|
|
Multiple hypothesis testing in DIFdetect
An issue that comes up with DIFdetect is that of multiple testing. Of course, when we test a lot of hypotheses, there is a good chance that some of the null hypotheses are rejected incorrectly.
We offer here some comments regarding this issue with respect to DIF detection and we provide tools for looking at this issue with respect to non-uniform DIF.
With respect to uniform DIF detection, the 10% change in the coefficient criterion as explained earlier is somewhat arbitrary. The value of the change in the coefficient when including the group variable gives us an indication of the magnitude of the importance of that group on the relationship between the ability and the responses to the item in question. Thus, uniform DIF is not prone to problems with multiple testing.
Non-uniform DIF, on the other hand, does use a more traditional hypothesis testing mode. We see DIF detection as a hypothesis generating rather than a hypothesis confirming activity. That is, the results from DIFdetect provide items that should receive careful scrutiny by content experts. In our view, multiple hypothesis testing may not be a significant limitation.
DIFdetect does provide a means for assessing the importance of multiple testing.
The decision on whether to adjust for testing multiple hypotheses comes down to an economic question about the costs of flagging items as having DIF. In educational testing settings, large item banks are the rule, and a low threshold for finding DIF is fine, compatible with making no adjustments for multiple comparisons.
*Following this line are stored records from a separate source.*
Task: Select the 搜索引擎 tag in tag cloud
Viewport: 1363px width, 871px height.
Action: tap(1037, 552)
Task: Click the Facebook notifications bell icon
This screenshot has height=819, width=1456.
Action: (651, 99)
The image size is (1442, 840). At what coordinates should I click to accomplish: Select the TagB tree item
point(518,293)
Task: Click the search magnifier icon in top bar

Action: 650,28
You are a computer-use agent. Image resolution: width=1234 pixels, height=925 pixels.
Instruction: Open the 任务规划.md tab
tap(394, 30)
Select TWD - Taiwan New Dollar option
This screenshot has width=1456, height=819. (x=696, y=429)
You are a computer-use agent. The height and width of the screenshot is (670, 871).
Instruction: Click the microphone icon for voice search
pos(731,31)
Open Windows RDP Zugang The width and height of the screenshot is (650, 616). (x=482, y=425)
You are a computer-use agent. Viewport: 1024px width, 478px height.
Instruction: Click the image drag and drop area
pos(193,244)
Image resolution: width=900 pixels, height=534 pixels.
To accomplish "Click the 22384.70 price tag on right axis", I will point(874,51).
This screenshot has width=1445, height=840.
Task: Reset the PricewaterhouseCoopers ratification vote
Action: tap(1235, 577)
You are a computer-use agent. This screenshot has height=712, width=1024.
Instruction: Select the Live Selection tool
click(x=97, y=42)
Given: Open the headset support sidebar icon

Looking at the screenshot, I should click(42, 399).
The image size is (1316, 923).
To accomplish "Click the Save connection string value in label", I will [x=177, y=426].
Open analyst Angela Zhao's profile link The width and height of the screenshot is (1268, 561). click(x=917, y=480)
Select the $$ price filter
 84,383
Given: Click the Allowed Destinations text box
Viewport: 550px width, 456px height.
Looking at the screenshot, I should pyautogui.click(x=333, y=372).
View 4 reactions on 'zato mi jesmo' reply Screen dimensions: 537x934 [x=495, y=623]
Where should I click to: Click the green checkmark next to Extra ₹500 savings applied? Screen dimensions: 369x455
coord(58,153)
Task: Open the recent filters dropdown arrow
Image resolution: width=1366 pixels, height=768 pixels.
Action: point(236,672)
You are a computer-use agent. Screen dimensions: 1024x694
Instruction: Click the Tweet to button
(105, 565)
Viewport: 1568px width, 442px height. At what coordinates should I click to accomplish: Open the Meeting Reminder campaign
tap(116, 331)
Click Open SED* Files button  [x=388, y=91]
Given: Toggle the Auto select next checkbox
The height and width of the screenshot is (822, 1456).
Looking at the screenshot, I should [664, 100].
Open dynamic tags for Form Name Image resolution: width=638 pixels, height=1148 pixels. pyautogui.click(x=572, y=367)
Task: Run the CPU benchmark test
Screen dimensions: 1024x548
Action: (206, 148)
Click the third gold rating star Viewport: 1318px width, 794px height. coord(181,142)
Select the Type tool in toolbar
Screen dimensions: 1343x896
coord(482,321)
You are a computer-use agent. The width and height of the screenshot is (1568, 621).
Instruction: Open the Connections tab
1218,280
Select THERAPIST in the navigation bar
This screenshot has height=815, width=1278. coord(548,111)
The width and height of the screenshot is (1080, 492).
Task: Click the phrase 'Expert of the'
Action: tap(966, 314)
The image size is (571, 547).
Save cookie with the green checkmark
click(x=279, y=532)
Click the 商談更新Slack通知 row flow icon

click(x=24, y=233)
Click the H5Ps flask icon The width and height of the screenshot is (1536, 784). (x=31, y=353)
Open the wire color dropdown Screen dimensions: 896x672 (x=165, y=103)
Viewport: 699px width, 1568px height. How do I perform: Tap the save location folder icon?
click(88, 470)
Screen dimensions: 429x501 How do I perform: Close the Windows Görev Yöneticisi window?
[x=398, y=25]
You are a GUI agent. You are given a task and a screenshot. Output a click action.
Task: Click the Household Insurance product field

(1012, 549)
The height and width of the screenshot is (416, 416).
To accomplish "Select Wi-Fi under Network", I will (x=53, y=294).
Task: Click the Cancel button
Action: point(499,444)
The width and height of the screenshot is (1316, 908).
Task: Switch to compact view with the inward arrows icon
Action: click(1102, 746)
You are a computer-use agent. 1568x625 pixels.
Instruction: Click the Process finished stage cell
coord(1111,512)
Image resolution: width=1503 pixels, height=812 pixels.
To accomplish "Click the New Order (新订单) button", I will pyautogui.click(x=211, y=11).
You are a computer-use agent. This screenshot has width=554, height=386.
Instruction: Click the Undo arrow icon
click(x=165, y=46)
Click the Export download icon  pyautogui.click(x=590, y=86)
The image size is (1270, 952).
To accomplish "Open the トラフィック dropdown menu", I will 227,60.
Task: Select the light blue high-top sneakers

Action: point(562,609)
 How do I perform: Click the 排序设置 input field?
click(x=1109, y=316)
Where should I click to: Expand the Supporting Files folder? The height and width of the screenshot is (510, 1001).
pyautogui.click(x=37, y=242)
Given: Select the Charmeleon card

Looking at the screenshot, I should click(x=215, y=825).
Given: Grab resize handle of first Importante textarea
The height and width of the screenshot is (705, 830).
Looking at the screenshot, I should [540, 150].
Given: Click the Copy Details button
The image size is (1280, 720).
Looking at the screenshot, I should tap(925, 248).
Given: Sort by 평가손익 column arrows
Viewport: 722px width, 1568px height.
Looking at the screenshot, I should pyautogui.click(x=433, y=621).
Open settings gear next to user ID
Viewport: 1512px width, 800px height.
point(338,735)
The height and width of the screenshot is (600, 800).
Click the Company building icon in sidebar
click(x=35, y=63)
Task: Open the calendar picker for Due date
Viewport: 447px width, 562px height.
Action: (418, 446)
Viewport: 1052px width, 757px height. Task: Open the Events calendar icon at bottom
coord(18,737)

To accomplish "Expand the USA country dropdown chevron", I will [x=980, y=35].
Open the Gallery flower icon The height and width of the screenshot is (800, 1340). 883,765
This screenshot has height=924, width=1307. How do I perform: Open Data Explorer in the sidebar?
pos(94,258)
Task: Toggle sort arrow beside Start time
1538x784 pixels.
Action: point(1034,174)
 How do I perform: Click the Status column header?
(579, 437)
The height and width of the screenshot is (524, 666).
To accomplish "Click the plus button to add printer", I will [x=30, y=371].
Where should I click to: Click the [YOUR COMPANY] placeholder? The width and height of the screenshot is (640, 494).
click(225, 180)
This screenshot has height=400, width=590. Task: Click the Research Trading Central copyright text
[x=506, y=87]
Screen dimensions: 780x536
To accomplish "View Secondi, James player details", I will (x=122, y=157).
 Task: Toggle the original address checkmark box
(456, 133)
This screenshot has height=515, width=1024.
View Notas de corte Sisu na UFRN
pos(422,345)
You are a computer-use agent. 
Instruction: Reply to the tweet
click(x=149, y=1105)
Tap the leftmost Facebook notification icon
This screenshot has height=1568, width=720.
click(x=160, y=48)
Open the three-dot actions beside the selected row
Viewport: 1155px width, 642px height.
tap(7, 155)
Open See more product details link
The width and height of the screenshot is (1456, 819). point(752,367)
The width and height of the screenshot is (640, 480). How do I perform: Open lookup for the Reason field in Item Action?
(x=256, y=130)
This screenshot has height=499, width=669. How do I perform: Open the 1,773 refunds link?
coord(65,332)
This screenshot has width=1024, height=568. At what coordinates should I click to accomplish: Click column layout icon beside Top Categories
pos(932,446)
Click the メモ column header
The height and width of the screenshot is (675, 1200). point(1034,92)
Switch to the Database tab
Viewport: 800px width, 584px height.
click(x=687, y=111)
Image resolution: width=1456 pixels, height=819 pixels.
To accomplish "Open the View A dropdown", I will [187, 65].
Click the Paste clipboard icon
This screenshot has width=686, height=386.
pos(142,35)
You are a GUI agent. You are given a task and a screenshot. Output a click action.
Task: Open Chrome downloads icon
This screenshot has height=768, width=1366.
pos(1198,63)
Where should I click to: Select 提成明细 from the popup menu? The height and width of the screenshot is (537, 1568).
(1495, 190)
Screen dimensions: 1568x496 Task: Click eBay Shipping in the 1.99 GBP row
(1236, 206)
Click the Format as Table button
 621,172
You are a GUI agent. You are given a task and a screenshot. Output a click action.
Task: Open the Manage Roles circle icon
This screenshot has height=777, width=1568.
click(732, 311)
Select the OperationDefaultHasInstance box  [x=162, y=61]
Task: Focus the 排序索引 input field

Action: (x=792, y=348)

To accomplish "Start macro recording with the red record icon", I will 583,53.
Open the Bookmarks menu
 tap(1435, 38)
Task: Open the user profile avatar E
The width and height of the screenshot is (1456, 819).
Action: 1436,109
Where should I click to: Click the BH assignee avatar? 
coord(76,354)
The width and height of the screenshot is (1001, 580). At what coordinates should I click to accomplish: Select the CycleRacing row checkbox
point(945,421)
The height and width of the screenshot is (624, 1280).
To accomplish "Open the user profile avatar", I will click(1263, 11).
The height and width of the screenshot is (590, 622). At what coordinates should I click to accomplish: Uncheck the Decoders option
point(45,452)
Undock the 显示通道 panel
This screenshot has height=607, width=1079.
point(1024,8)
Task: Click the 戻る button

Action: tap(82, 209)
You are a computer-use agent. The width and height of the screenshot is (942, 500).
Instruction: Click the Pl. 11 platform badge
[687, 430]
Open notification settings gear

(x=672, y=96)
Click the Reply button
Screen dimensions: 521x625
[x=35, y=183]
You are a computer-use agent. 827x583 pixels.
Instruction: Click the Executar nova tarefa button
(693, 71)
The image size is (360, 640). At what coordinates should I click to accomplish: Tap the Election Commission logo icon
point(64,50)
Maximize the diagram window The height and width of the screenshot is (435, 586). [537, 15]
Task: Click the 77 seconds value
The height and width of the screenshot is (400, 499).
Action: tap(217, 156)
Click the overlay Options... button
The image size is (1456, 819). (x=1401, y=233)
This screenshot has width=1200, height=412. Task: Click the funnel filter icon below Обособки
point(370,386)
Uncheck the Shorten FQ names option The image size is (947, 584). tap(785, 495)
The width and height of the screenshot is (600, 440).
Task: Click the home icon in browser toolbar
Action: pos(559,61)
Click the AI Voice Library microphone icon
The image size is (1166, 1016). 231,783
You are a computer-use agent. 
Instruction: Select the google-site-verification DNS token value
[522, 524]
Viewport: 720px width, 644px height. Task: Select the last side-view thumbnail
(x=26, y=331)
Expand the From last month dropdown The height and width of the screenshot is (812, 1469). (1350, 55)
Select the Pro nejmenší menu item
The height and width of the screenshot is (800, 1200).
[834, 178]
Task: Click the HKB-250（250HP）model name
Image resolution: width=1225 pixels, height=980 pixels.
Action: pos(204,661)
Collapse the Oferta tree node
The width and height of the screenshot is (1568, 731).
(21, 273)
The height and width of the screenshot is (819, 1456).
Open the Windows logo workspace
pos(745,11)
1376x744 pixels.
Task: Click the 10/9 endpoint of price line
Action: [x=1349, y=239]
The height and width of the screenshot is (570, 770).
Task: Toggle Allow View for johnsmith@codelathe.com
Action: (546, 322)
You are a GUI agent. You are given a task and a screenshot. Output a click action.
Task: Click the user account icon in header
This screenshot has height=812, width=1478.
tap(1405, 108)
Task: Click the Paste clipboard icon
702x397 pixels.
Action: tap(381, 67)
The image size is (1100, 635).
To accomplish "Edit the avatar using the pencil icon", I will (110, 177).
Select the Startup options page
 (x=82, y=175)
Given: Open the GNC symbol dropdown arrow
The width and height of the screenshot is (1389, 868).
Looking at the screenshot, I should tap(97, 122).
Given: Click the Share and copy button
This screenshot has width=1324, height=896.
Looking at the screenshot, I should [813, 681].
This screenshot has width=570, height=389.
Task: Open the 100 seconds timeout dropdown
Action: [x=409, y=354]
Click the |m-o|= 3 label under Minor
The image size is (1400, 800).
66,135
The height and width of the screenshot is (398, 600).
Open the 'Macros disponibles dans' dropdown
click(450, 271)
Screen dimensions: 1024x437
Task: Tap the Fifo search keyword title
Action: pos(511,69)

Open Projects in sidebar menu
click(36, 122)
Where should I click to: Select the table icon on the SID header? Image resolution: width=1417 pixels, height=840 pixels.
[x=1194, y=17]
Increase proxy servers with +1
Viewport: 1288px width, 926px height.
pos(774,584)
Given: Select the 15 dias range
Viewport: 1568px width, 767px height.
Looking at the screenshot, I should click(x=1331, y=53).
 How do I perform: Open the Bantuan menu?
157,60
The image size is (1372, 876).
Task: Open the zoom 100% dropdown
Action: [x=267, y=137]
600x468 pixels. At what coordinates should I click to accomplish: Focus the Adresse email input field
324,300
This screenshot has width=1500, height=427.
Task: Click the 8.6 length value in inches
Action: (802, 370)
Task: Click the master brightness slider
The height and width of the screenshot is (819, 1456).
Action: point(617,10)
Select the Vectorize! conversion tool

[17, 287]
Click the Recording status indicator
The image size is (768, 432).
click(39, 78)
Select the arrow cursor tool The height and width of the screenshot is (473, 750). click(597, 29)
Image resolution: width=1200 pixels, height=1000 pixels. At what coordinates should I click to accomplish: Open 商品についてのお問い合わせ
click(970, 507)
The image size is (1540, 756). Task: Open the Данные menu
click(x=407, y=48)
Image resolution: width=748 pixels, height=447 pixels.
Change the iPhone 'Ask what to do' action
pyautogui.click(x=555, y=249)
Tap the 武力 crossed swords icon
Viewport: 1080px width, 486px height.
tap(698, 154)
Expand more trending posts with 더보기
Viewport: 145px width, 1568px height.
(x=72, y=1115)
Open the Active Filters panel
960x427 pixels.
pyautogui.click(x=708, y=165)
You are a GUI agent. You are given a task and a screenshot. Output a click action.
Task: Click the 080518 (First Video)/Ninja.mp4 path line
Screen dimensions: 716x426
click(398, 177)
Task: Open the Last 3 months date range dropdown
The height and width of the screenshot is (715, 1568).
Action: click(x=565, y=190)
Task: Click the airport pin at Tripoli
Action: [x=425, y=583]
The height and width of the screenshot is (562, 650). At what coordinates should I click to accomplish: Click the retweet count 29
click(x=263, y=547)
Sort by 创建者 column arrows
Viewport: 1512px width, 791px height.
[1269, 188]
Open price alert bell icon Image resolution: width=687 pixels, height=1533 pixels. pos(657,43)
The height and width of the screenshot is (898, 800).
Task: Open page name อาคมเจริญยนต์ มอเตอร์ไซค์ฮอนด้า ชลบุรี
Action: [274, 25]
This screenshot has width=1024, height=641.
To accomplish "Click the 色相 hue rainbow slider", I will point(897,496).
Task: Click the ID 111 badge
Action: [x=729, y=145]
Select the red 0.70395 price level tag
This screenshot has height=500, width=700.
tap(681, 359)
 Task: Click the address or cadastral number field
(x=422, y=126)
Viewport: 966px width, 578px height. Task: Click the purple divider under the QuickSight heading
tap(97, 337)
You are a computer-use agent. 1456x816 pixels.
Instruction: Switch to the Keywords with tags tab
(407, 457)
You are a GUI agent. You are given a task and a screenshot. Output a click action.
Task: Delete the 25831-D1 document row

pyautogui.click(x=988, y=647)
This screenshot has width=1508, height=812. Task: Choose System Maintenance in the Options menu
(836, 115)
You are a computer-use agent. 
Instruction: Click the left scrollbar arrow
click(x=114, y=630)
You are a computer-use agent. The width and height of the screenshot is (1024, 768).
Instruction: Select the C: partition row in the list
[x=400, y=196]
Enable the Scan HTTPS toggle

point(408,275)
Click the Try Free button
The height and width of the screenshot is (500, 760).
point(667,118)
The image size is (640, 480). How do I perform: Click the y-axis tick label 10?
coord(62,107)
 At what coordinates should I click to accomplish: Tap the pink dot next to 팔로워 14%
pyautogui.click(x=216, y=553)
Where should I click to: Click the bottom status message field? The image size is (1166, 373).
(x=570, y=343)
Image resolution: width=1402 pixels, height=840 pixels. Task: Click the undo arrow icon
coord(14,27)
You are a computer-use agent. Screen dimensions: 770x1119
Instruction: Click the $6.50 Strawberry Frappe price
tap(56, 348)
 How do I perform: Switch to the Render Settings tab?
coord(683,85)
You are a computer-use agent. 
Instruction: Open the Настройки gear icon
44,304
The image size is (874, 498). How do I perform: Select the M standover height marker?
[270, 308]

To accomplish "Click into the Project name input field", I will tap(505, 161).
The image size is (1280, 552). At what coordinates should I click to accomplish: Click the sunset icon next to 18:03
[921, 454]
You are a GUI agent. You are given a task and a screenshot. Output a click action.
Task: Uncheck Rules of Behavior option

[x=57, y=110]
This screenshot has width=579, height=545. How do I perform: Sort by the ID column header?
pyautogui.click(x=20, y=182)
In medical settings, on the other hand, often the only items available are those that are already in wide use, and tests are often not altered for years. Finding significant numbers of test items with bias thus challenges the findings of numerous published studies, and one's threshold for identification of items with DIF should be much higher, compatible with significant adjustments for multiple comparisons.
In our own work, we have tried a number of approaches to this question. Please refer to Gerald van Belle's June 2002 monthly rule for Statistical Rules of Thumb, accessible through http://www.seattlecrc.org/vbelle/monthlyrule.htm. for a more complete discussion of this issue, as well as a discussion of graphical approaches from Schweder and Spjotvoll, 'Plots of P-values to evaluate many tests simultaneously,' Biometrika, 69(3) (1982), 493-502.
When we have compared several different techniques for adjusting for multiple comparisons (e.g., Bonferroni correction, Sidak correction, and Holm correction), we have found almost no differences in which items are flagged as having or not having DIF. Thus, there is no reason not to use Bonferroni, which is computationally the easiest.
To do this with DIFdetect, simply take the normal alpha value (0.05) and divide by the number of items in the test. This result should then be used as the alpha level for non-uniform DIF identification in DIFdetect.